▶ THE TASK:
Look for the string "page" in the listing below, then copy every line that has it.

---------- MATERIAL PROVIDED

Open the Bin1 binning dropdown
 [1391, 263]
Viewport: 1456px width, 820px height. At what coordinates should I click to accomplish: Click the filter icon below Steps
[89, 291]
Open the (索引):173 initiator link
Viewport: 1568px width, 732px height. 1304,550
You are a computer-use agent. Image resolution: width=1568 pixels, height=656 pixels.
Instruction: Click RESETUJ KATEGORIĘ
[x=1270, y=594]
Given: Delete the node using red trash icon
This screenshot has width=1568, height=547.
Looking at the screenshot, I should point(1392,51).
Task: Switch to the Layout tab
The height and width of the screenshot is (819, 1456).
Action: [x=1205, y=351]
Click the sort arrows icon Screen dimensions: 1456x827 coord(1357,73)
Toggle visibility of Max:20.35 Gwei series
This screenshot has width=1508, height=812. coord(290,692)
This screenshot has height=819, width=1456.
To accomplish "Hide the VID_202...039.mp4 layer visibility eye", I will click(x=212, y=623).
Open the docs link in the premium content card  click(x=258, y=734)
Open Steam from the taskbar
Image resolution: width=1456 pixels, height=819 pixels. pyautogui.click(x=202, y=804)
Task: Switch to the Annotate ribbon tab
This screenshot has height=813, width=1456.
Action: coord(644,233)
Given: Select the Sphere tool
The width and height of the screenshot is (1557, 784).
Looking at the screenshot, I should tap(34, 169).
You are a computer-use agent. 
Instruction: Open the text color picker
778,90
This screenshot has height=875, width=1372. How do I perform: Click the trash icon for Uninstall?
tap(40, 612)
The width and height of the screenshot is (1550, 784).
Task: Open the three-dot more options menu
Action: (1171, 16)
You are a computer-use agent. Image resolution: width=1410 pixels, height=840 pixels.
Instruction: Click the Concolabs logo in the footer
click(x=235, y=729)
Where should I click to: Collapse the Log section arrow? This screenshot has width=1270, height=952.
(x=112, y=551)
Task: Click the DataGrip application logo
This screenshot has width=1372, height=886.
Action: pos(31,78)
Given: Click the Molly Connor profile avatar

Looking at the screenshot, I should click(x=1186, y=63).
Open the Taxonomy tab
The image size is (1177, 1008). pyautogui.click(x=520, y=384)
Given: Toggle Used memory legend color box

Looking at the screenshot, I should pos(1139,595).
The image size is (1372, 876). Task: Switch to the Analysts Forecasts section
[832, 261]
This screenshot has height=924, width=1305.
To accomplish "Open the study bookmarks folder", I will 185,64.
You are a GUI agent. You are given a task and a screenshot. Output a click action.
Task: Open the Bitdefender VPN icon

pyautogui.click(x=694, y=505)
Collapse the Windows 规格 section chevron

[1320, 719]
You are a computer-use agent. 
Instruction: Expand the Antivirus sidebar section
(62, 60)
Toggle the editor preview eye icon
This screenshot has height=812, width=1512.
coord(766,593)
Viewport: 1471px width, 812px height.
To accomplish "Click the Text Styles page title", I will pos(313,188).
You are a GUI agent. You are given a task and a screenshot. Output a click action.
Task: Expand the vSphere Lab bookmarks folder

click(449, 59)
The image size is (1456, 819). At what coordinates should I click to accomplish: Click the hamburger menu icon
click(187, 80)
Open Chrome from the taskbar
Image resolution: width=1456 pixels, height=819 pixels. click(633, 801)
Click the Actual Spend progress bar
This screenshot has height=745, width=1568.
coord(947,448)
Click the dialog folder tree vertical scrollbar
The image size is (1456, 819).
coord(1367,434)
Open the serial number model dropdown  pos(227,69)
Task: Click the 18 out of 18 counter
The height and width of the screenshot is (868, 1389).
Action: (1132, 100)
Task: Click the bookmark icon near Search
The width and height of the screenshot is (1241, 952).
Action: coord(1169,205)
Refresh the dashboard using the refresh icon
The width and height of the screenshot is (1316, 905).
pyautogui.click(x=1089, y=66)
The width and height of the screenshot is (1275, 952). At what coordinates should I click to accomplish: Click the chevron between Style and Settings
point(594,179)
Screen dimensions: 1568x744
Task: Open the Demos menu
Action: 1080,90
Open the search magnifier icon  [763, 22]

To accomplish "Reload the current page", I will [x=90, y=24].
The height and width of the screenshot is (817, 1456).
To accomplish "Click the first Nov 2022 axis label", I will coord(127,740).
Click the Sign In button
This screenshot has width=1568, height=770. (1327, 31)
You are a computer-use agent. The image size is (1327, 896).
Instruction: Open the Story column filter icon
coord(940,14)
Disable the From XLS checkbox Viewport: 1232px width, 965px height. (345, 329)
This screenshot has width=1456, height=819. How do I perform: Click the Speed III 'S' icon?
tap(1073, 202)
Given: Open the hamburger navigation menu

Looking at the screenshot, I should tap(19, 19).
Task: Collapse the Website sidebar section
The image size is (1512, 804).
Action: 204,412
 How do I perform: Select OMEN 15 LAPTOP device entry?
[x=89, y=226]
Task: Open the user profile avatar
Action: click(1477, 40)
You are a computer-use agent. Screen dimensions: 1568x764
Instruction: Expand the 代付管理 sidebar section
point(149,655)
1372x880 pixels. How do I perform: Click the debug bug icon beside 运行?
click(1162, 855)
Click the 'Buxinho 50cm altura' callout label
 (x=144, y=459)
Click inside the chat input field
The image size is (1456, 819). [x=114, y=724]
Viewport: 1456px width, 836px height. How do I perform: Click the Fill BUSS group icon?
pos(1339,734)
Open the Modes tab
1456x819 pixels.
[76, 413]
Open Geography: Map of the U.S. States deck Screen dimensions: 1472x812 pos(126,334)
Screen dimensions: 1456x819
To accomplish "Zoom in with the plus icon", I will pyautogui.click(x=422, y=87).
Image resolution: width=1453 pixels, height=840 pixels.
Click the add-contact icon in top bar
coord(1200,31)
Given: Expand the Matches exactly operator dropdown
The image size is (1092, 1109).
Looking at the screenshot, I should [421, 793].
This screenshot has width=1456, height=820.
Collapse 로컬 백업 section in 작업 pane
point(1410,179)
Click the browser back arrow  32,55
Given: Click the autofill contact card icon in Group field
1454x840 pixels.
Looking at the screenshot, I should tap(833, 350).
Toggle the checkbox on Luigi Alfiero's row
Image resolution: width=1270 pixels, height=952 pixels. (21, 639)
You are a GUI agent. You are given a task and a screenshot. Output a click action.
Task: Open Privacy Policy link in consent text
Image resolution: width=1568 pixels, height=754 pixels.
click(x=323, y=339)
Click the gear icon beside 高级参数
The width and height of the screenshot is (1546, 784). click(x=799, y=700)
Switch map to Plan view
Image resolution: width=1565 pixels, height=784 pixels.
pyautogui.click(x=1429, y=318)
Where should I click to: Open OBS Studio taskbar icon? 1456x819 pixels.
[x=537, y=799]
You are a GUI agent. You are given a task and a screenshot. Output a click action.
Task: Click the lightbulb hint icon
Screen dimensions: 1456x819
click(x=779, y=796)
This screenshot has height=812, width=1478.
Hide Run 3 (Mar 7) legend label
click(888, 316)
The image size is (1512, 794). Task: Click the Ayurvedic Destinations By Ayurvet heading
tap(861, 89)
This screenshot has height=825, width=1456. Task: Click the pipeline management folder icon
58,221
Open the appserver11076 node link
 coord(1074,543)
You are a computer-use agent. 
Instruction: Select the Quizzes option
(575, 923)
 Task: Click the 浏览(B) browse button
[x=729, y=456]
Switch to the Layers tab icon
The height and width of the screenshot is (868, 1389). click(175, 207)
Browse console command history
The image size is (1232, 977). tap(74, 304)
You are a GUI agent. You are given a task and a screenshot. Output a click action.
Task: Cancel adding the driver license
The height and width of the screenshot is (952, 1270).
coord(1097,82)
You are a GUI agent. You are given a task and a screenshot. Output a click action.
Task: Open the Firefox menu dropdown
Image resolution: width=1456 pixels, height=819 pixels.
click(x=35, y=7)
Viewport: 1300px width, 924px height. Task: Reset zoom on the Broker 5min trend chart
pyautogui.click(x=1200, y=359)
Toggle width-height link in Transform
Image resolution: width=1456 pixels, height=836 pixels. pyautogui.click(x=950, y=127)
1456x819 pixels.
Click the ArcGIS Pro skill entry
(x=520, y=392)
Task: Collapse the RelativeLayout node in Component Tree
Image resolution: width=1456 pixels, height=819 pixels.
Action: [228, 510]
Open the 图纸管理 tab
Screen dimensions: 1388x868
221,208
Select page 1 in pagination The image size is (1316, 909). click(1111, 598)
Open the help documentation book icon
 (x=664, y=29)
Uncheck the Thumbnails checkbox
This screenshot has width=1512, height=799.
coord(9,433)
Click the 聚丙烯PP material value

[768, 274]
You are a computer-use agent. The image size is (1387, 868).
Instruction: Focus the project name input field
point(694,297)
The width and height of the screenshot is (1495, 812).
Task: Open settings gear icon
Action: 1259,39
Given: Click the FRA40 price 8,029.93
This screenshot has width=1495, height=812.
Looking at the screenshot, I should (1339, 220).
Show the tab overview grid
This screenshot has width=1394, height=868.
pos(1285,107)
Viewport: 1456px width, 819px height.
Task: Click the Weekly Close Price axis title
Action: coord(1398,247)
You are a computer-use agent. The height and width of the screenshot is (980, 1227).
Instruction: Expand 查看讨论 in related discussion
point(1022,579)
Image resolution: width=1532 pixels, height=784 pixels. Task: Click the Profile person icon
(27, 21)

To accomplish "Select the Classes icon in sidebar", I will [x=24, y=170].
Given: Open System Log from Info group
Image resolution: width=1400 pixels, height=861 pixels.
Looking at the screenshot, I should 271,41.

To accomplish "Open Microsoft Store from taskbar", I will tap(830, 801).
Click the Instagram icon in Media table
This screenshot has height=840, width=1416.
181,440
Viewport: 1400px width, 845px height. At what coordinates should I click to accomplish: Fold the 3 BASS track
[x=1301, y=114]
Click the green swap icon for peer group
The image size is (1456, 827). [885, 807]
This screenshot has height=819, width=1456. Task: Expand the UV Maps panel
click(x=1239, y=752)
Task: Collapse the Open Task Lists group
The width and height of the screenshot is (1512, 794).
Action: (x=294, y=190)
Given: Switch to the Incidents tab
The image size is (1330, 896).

--------------------

▶ WRITTEN RESPONSE:
To accomplish "Click the Text Styles page title", I will pos(313,188).
To accomplish "Reload the current page", I will [x=90, y=24].
Select page 1 in pagination The image size is (1316, 909). click(1111, 598)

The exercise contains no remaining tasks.